What you will do
Could you retype every record below exactly as it appears?
────
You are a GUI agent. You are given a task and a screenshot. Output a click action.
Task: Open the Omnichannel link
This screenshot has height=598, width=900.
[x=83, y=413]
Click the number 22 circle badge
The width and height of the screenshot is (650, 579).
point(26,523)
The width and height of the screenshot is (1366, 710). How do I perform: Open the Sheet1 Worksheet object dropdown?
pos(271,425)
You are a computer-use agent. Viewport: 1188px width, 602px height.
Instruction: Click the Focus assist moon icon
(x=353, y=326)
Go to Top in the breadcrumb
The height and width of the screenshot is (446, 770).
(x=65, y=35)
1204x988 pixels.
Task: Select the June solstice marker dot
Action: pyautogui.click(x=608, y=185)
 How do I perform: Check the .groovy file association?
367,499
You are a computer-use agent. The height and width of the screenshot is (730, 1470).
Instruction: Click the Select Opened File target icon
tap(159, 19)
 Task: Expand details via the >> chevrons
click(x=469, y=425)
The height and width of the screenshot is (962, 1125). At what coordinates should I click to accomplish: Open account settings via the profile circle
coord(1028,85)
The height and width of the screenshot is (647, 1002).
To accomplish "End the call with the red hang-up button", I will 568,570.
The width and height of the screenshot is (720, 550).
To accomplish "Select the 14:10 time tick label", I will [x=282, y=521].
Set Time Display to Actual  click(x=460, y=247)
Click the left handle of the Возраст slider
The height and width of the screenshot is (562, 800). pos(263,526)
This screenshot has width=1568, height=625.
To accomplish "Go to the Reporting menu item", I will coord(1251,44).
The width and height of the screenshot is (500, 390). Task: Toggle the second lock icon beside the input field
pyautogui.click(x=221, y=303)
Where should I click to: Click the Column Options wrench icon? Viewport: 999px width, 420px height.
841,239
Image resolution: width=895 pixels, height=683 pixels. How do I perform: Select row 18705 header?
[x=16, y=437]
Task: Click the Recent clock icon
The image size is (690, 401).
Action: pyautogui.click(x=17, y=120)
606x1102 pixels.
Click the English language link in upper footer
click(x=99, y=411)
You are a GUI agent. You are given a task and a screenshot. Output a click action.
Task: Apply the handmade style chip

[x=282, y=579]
────
Solution to this task
You are a GUI agent. You are given a task and a screenshot. Output a click action.
Task: Open the Omnichannel link
This screenshot has height=598, width=900.
[x=83, y=413]
Click the number 22 circle badge
The width and height of the screenshot is (650, 579).
point(26,523)
The width and height of the screenshot is (1366, 710). How do I perform: Open the Sheet1 Worksheet object dropdown?
pos(271,425)
You are a computer-use agent. Viewport: 1188px width, 602px height.
Instruction: Click the Focus assist moon icon
(x=353, y=326)
Go to Top in the breadcrumb
The height and width of the screenshot is (446, 770).
(x=65, y=35)
1204x988 pixels.
Task: Select the June solstice marker dot
Action: pyautogui.click(x=608, y=185)
 How do I perform: Check the .groovy file association?
367,499
You are a computer-use agent. The height and width of the screenshot is (730, 1470).
Instruction: Click the Select Opened File target icon
tap(159, 19)
 Task: Expand details via the >> chevrons
click(x=469, y=425)
The height and width of the screenshot is (962, 1125). At what coordinates should I click to accomplish: Open account settings via the profile circle
coord(1028,85)
The height and width of the screenshot is (647, 1002).
To accomplish "End the call with the red hang-up button", I will 568,570.
The width and height of the screenshot is (720, 550).
To accomplish "Select the 14:10 time tick label", I will [x=282, y=521].
Set Time Display to Actual  click(x=460, y=247)
Click the left handle of the Возраст slider
The height and width of the screenshot is (562, 800). pos(263,526)
This screenshot has width=1568, height=625.
To accomplish "Go to the Reporting menu item", I will coord(1251,44).
The width and height of the screenshot is (500, 390). Task: Toggle the second lock icon beside the input field
pyautogui.click(x=221, y=303)
Where should I click to: Click the Column Options wrench icon? Viewport: 999px width, 420px height.
841,239
Image resolution: width=895 pixels, height=683 pixels. How do I perform: Select row 18705 header?
[x=16, y=437]
Task: Click the Recent clock icon
The image size is (690, 401).
Action: pyautogui.click(x=17, y=120)
606x1102 pixels.
Click the English language link in upper footer
click(x=99, y=411)
You are a GUI agent. You are given a task and a screenshot. Output a click action.
Task: Apply the handmade style chip

[x=282, y=579]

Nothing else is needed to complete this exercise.